Washington: The International Monetary Fund (IMF) said that India would have a year-on-year projected growth rate of 7.8 per cent in 2011 and 7.5 per cent in 2012, even as it warned of overall slowing global activity, renewed financial instability and an uneven post-recession expansion.
Releasing its semi-annual World Economic Outlook report on September 19, the IMF said that in India, growth was forecast to average 7.5-7.75 per cent during 2011–12 and while economic activity driving this growth would be led by private consumption, “investment is expected to remain sluggish, reflecting, in part recent corporate sector governance issues and a drag from the renewed global uncertainty and less favourable external financing environment.”
The IMF argued that a top challenge for policymakers in India would be to dampen the rise of inflation, which is currently running close to double digits and has become generalised. The WEO noted that despite policy tightening, real interest rates in India were still much lower than pre-crisis averages and credit growth was still strong.
Commenting on its macro assessment of the ongoing global recovery, the IMF suggested that some elements of this bounce had been anticipated while others had not. For example it said that while the strong cyclical rebound in global industrial production and trade in 2010 was ‘never expected to persist,’ in crisis-hit advanced economies, especially the United States, the ‘handover from public to private demand’ was taking longer than anticipated.

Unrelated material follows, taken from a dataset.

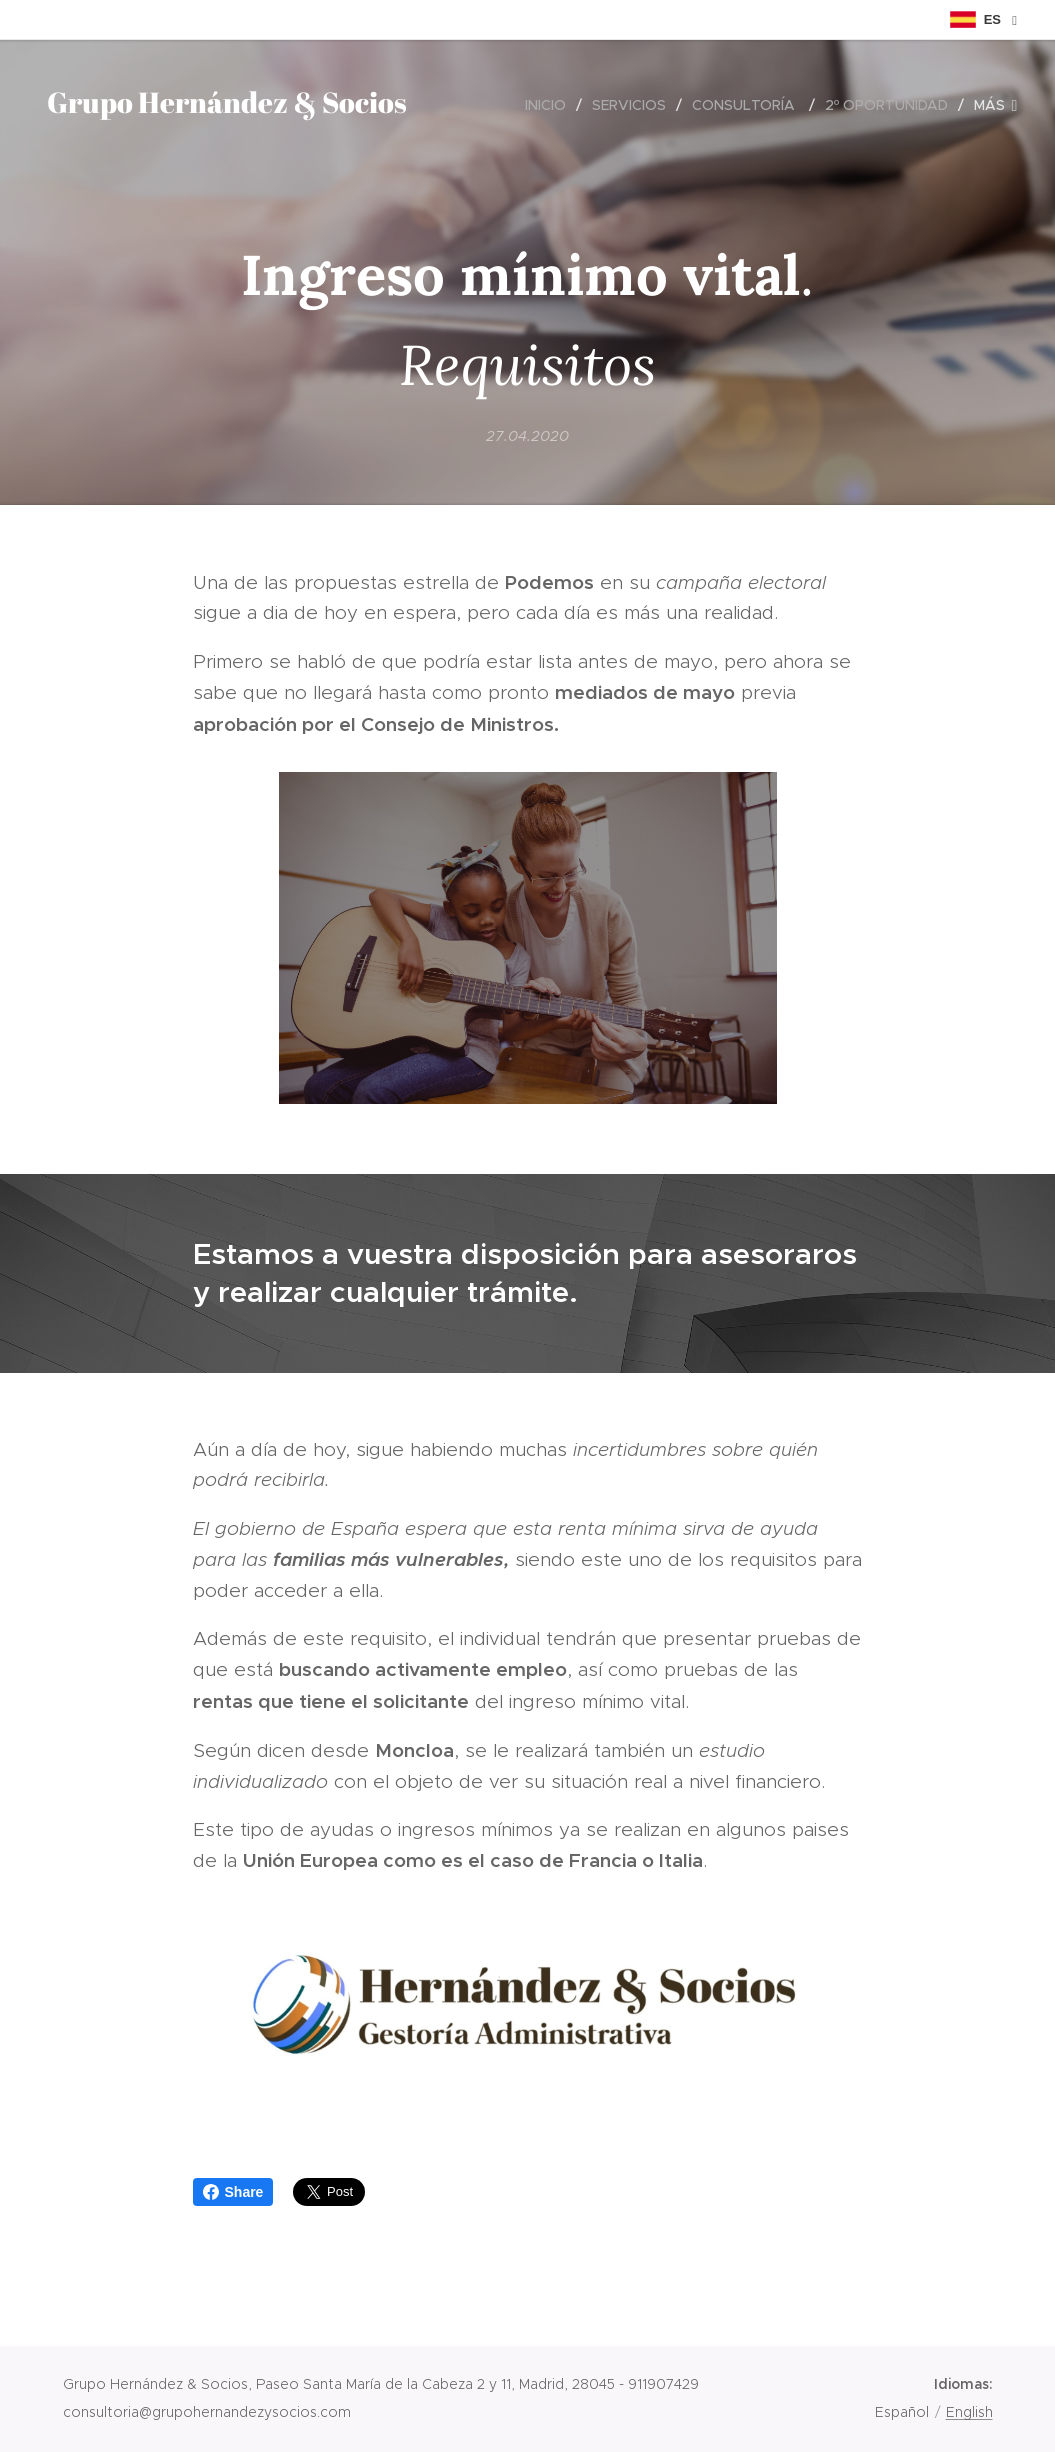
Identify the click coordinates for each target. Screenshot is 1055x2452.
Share (233, 2192)
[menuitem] (551, 105)
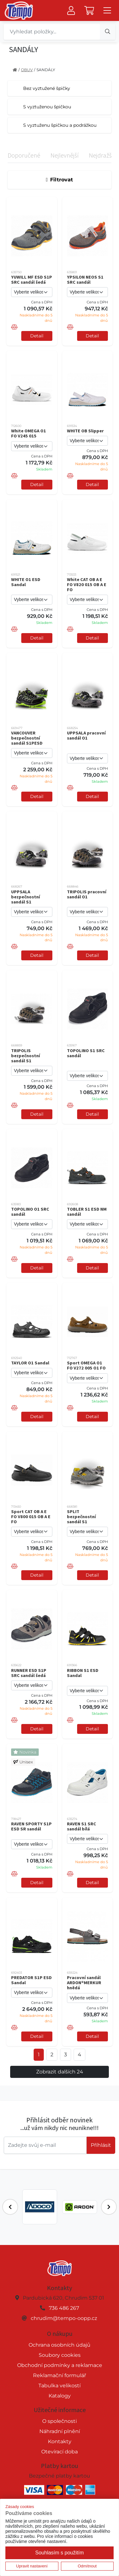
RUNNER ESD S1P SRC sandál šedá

Further sovereign debt and banking sector problems in the Euro area were much more tenacious than anticipated and similarly the disruptions resulting from the East Japan earthquake and tsunami, as well as the spreading unrest in the Middle East and North Africa region and the related surge in oil prices, “were major surprises.”
Possibly hinting at the market turmoil linked to the unresolved debt-limit negotiations between the White House and the U.S. Congress, the Fund cautioned that policy indecision has “exacerbated uncertainty and added to financial strains, feeding back into the real economy.”